Saved data entries:

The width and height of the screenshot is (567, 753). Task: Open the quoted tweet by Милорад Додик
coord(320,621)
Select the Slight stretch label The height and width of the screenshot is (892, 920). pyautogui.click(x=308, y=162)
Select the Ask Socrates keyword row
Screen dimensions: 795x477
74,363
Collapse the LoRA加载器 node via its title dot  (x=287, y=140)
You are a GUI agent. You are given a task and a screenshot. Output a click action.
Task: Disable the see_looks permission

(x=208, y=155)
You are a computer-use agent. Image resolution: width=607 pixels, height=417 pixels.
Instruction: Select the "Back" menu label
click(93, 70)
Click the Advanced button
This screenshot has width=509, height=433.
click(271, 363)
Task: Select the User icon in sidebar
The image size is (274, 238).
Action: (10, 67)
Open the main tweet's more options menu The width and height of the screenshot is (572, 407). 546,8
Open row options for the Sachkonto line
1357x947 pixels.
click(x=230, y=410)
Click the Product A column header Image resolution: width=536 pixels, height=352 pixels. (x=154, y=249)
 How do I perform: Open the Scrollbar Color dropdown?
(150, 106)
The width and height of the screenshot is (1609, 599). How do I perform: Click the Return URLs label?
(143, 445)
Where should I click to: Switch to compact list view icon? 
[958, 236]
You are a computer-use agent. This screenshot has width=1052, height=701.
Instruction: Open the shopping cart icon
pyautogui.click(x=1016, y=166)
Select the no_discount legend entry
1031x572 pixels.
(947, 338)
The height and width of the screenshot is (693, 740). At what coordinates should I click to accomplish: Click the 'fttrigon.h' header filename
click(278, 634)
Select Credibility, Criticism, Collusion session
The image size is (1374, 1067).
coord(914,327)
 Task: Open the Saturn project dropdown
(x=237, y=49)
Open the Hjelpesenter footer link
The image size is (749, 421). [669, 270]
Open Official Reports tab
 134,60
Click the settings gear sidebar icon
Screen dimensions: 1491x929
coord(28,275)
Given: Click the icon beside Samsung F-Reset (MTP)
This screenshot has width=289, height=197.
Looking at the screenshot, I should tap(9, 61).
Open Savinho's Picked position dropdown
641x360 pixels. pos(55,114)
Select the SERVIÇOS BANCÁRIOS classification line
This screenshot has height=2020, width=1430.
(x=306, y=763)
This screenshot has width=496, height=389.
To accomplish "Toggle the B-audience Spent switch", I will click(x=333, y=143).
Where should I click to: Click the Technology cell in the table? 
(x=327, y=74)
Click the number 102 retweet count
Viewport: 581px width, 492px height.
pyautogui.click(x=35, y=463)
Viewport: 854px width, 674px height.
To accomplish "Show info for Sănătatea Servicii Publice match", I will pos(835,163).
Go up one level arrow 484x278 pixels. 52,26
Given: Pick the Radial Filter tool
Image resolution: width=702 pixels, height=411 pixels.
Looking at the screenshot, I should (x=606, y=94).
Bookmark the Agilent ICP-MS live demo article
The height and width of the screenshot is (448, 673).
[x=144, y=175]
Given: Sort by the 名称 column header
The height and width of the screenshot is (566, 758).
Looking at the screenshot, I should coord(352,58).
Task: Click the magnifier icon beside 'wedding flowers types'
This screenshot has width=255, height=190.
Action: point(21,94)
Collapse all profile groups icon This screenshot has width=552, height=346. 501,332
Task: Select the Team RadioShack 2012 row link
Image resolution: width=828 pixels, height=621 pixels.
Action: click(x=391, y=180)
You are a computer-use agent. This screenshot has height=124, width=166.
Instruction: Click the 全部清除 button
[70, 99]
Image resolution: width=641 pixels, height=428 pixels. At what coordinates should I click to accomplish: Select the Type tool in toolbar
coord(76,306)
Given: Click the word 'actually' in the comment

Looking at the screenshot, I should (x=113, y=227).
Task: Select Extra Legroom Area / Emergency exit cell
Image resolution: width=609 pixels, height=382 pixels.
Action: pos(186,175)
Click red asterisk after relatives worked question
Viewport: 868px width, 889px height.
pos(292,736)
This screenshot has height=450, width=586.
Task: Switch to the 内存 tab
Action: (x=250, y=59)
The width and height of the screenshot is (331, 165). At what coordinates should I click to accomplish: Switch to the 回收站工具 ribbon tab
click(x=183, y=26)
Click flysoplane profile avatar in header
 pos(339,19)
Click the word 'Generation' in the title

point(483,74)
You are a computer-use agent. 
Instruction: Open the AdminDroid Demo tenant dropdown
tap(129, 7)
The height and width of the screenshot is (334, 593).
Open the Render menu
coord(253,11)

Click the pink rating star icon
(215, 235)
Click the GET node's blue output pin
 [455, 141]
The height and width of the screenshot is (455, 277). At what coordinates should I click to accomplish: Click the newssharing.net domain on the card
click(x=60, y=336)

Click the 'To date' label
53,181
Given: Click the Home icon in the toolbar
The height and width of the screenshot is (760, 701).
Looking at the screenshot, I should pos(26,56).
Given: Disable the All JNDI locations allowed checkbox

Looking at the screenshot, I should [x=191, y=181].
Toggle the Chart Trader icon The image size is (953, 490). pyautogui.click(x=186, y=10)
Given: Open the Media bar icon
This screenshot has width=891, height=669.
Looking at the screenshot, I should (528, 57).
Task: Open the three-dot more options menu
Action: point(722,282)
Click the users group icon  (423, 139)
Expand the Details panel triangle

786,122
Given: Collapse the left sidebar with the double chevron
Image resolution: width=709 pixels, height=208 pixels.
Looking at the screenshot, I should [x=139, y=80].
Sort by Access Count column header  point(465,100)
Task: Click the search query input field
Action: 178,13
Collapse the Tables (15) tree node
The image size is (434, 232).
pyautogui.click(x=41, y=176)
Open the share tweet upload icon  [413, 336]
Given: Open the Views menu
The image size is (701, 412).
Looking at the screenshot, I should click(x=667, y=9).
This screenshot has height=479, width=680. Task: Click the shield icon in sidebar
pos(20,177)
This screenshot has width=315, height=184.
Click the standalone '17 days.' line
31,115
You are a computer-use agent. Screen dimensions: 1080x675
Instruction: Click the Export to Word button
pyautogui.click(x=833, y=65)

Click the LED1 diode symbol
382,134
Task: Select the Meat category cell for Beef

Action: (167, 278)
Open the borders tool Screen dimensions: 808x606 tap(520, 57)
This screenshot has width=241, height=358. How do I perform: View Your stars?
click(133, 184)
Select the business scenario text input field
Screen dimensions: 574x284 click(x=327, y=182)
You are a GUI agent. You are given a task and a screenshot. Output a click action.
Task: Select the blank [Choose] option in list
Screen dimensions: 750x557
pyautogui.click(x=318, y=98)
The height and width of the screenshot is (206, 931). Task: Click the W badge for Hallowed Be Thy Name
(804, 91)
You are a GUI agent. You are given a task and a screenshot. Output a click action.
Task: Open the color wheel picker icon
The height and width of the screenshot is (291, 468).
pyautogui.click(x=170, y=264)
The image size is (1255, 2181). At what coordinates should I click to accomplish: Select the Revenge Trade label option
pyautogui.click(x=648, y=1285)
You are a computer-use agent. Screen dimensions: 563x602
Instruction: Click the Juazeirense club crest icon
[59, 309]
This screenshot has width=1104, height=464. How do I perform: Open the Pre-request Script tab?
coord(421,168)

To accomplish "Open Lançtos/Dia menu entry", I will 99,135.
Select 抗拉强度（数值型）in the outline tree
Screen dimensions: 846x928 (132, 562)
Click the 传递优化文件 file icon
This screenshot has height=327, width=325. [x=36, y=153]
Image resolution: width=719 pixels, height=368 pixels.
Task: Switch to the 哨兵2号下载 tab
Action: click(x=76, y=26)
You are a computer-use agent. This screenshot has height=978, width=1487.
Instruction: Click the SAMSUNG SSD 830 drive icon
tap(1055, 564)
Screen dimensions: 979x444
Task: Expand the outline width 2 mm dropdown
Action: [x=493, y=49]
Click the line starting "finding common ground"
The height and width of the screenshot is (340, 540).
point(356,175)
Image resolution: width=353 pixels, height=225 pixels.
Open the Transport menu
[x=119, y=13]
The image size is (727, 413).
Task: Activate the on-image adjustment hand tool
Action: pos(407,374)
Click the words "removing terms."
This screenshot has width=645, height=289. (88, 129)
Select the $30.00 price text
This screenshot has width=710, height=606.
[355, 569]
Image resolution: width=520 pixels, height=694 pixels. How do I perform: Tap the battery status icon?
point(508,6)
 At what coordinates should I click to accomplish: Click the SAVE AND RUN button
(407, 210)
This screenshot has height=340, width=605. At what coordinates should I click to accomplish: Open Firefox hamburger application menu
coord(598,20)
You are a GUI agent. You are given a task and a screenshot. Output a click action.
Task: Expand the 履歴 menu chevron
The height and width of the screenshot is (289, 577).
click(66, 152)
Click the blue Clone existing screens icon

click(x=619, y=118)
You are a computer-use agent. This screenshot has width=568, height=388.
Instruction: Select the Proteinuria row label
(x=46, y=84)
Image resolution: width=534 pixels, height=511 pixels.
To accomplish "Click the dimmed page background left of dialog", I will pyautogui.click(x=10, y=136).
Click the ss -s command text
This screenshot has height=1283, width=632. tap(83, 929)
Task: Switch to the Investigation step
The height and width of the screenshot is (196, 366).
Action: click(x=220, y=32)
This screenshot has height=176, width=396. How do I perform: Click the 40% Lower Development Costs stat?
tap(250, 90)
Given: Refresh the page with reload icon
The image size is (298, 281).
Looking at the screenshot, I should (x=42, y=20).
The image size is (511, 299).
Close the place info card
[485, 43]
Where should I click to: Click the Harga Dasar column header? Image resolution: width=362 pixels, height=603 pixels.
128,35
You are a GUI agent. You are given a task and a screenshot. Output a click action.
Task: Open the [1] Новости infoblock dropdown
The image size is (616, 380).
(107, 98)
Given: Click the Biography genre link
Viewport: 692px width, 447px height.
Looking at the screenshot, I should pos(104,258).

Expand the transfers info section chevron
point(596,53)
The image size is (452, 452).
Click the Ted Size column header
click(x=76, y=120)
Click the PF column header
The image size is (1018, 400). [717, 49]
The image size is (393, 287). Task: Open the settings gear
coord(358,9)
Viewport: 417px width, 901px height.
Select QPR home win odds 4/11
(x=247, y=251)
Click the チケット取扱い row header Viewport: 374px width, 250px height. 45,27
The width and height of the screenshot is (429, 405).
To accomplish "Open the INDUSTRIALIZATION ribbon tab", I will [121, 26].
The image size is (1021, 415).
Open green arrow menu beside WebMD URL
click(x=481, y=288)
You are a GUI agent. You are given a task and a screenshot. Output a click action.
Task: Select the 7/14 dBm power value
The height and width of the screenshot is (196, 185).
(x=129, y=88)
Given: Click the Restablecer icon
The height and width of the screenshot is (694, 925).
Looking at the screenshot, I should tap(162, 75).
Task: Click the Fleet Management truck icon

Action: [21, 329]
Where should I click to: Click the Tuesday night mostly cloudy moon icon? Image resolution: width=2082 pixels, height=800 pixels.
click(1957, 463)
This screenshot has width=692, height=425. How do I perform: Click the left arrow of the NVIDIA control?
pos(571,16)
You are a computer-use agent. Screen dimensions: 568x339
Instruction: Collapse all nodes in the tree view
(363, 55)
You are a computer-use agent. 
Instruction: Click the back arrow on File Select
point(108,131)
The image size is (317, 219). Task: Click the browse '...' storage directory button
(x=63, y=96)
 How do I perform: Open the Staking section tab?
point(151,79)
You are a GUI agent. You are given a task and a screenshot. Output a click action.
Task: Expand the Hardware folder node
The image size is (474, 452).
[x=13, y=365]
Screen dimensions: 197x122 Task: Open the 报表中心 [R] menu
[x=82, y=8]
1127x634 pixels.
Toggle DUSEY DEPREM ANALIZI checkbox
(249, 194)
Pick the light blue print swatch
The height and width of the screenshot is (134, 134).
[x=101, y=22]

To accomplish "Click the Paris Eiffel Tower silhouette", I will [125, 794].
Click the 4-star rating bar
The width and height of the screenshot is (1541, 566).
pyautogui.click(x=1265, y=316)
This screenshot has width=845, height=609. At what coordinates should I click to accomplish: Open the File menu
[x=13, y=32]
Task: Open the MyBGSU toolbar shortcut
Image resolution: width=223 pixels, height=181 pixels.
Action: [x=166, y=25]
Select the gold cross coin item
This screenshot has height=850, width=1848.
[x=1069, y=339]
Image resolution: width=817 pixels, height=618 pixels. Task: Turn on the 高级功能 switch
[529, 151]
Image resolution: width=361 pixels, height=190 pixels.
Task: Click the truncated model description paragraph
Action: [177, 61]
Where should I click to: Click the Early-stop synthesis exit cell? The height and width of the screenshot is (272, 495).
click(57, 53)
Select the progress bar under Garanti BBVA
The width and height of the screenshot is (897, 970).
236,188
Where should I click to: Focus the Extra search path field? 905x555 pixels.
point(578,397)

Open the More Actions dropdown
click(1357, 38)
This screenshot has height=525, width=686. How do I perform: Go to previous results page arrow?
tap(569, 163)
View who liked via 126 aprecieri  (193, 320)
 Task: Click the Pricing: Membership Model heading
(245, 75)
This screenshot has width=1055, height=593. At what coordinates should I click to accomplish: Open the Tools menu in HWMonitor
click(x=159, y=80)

What is needed:
If a line in the records contains the string "computer", copy it out.

Output of the exercise:
You are a computer-use agent. Image resolution: width=607 pixels, height=417 pixels.
You are a computer-use agent. This screenshot has width=1052, height=701.
You are a computer-use agent. This screenshot has height=124, width=166.
You are a computer-use agent. 
You are a computer-use agent. Screen dimensions: 1080x675
You are a computer-use agent. Screen dimensions: 563x602
You are a computer-use agent. This screenshot has height=978, width=1487.
You are a computer-use agent. This screenshot has width=568, height=388.
You are a computer-use agent. Screen dimensions: 568x339
You are a computer-use agent. 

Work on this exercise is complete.